== Provided text ==
════════
Examples of the configuration of the cap include a configuration in which a cap main body and a sealing member are provided. The cap main body comprises the liquid retention portion. The sealing member comes into close contact with a distal end portion of the liquid jetting head in a case where the cap is mounted onto the liquid jetting head.

Examples of the liquid retention portion as the housing include a liquid retention portion having a rectangular parallelepiped shape. The upper surface of the housing is a surface of the liquid retention portion that faces the nozzle surface of the liquid jetting head in a case where the cap is mounted onto the liquid jetting head.

A position at which the overflow starting point is formed is separate from the nozzle surface of the liquid jetting head mounted into the cap by a certain distance. The certain distance from the nozzle surface can be determined in the viewpoint of performing moisture retention of the nozzle surface.

A second aspect provides the moisture retention device according to the first aspect, in which the overflow starting point may include a through-groove formed on an upper surface of the wall.

According to the second aspect, it is possible to discharge the moisture retention liquid through the through-groove formed on the upper surface of the wall of the liquid retention portion.

As the planar shape of the through-groove, a triangular shape, a quadrangular shape, and a semi-circular shape can be applied.

A third aspect provides the moisture retention device according to the first aspect or the second aspect, in which the overflow starting point may include a through-hole formed in the wall.
════════
== Job ==
Reproduce the passage on the moisture retention device word for word, from "A position at" to "of the wall.".

== Entries shown ==
════════
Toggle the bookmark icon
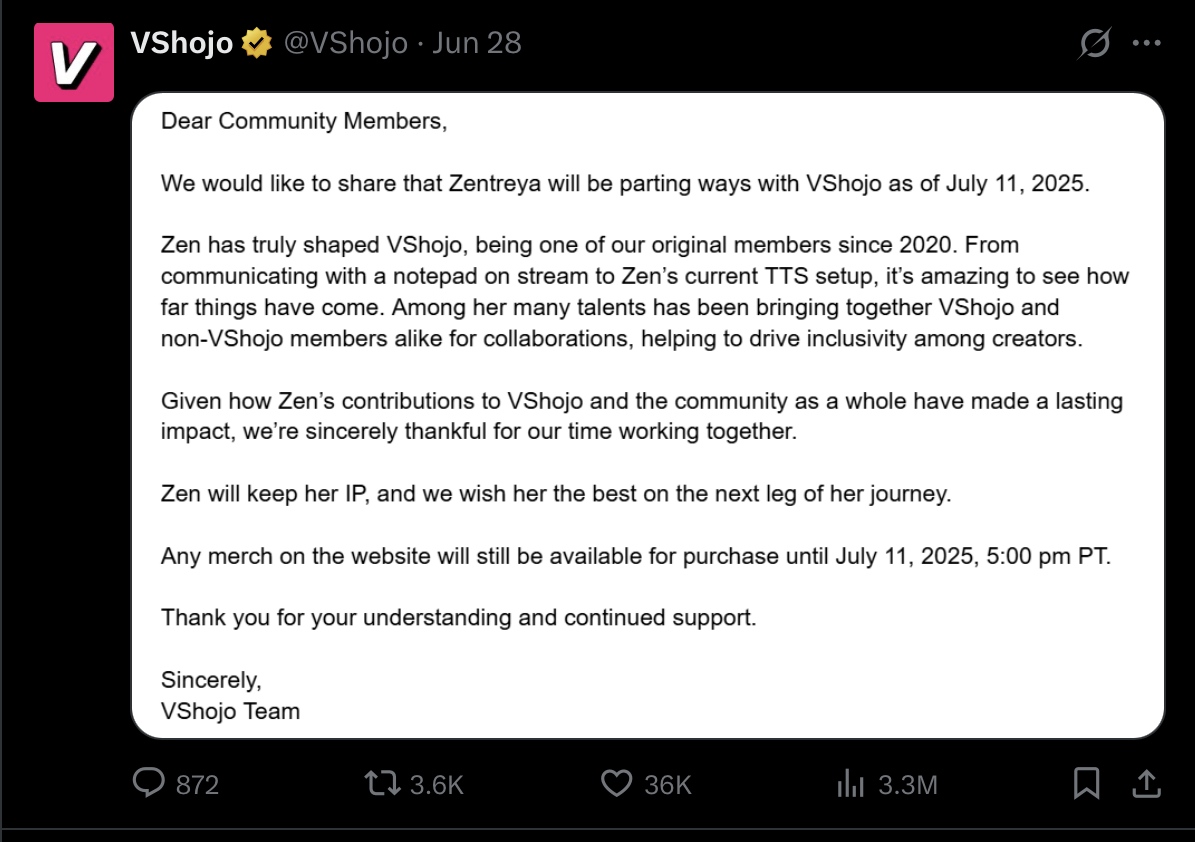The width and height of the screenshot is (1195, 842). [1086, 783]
════════
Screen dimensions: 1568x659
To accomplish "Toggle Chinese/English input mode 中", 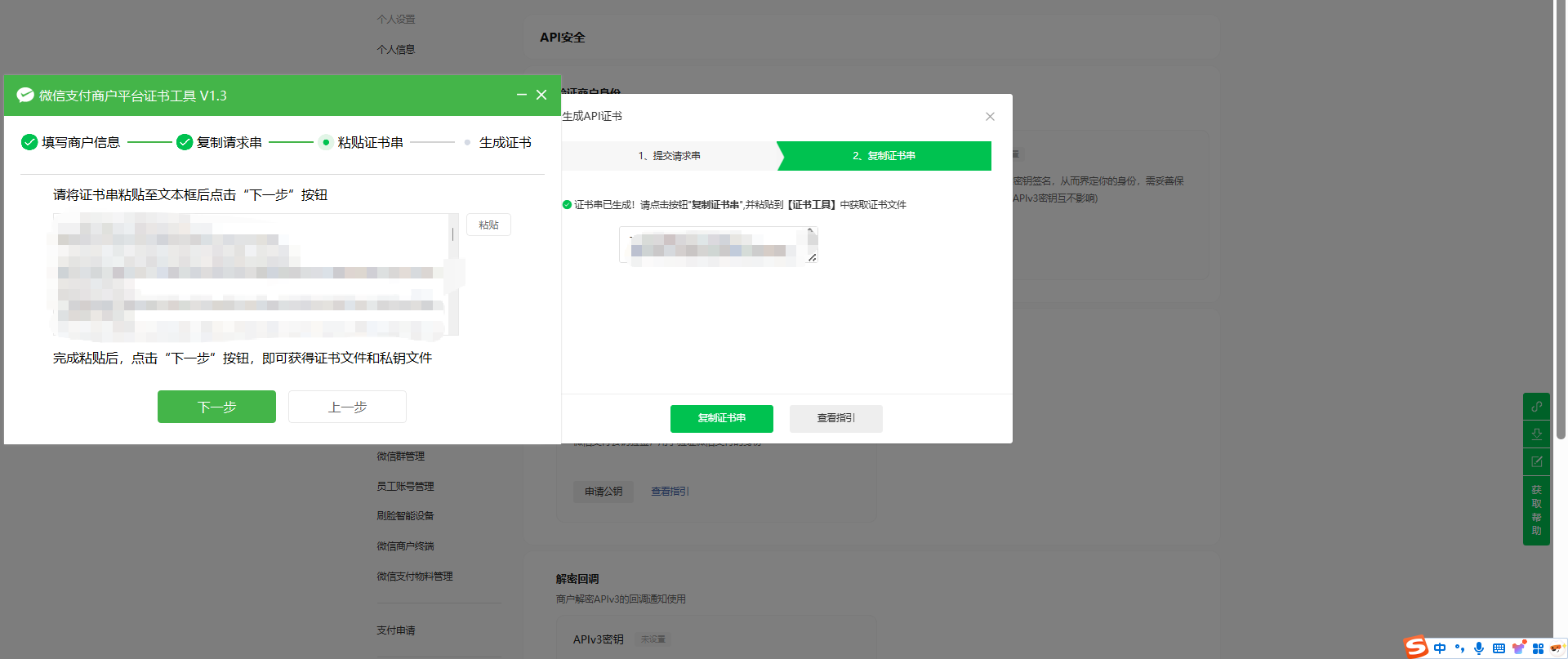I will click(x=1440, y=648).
════════
== Solution to the problem ==
A position at which the overflow starting point is formed is separate from the nozzle surface of the liquid jetting head mounted into the cap by a certain distance. The certain distance from the nozzle surface can be determined in the viewpoint of performing moisture retention of the nozzle surface.

A second aspect provides the moisture retention device according to the first aspect, in which the overflow starting point may include a through-groove formed on an upper surface of the wall.